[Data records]
<<<<
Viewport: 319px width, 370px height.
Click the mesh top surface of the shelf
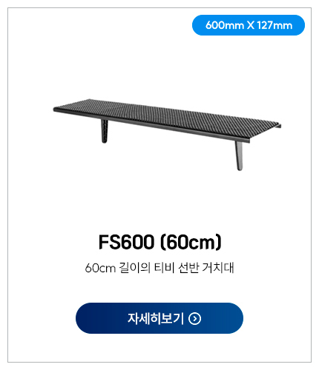click(168, 116)
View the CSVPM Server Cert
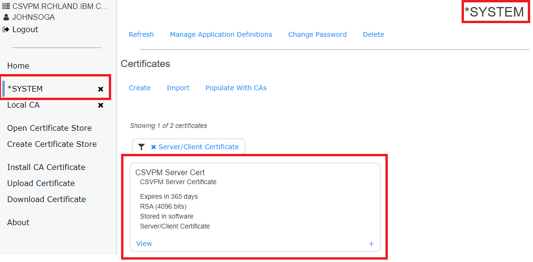 coord(144,244)
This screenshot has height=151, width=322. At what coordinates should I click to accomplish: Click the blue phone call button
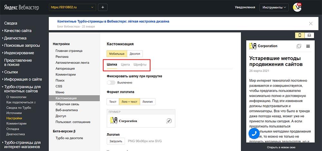254,133
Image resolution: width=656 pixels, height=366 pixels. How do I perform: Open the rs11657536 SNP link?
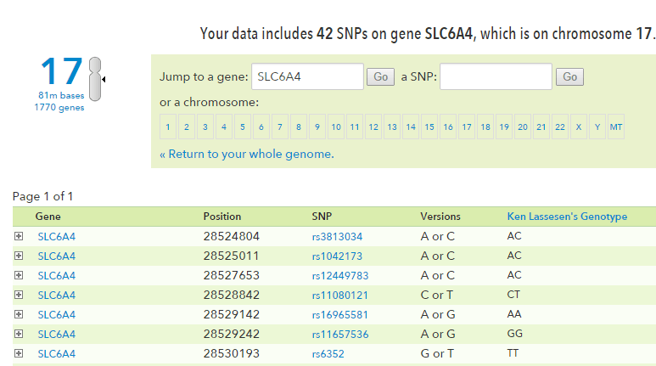(340, 335)
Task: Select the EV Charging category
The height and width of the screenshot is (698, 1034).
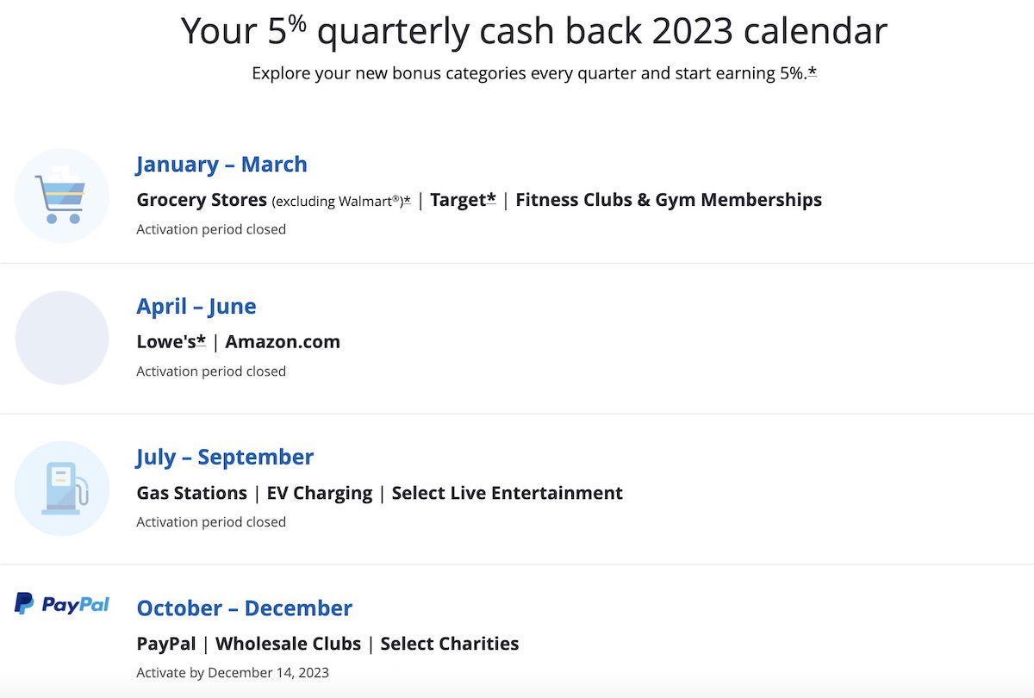Action: tap(320, 493)
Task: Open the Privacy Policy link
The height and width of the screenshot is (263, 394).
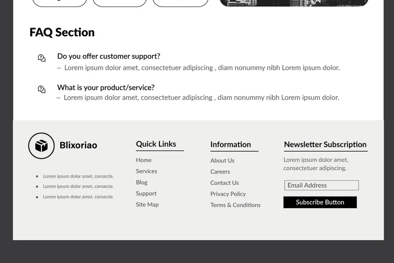Action: pyautogui.click(x=228, y=194)
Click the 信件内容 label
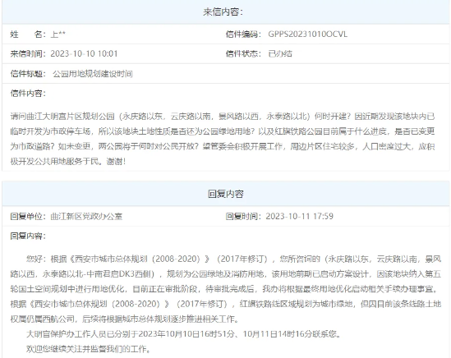This screenshot has height=358, width=451. 28,93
>>>>
▸ **Assignment**: Strip out the pictures and quote the remaining data word for word.

▸ **Task answer**:
Viewport: 319px width, 370px height.
Click the mesh top surface of the shelf
click(168, 116)
View the CSVPM Server Cert
 coord(144,244)
This screenshot has height=151, width=322. At what coordinates should I click to accomplish: Click the blue phone call button
254,133
Image resolution: width=656 pixels, height=366 pixels. How do I perform: Open the rs11657536 SNP link?
(340, 335)
Task: Select the EV Charging category
The height and width of the screenshot is (698, 1034).
Action: tap(320, 493)
Task: Open the Privacy Policy link
The height and width of the screenshot is (263, 394).
Action: pyautogui.click(x=228, y=194)
Click the 信件内容 label
This screenshot has height=358, width=451. 28,93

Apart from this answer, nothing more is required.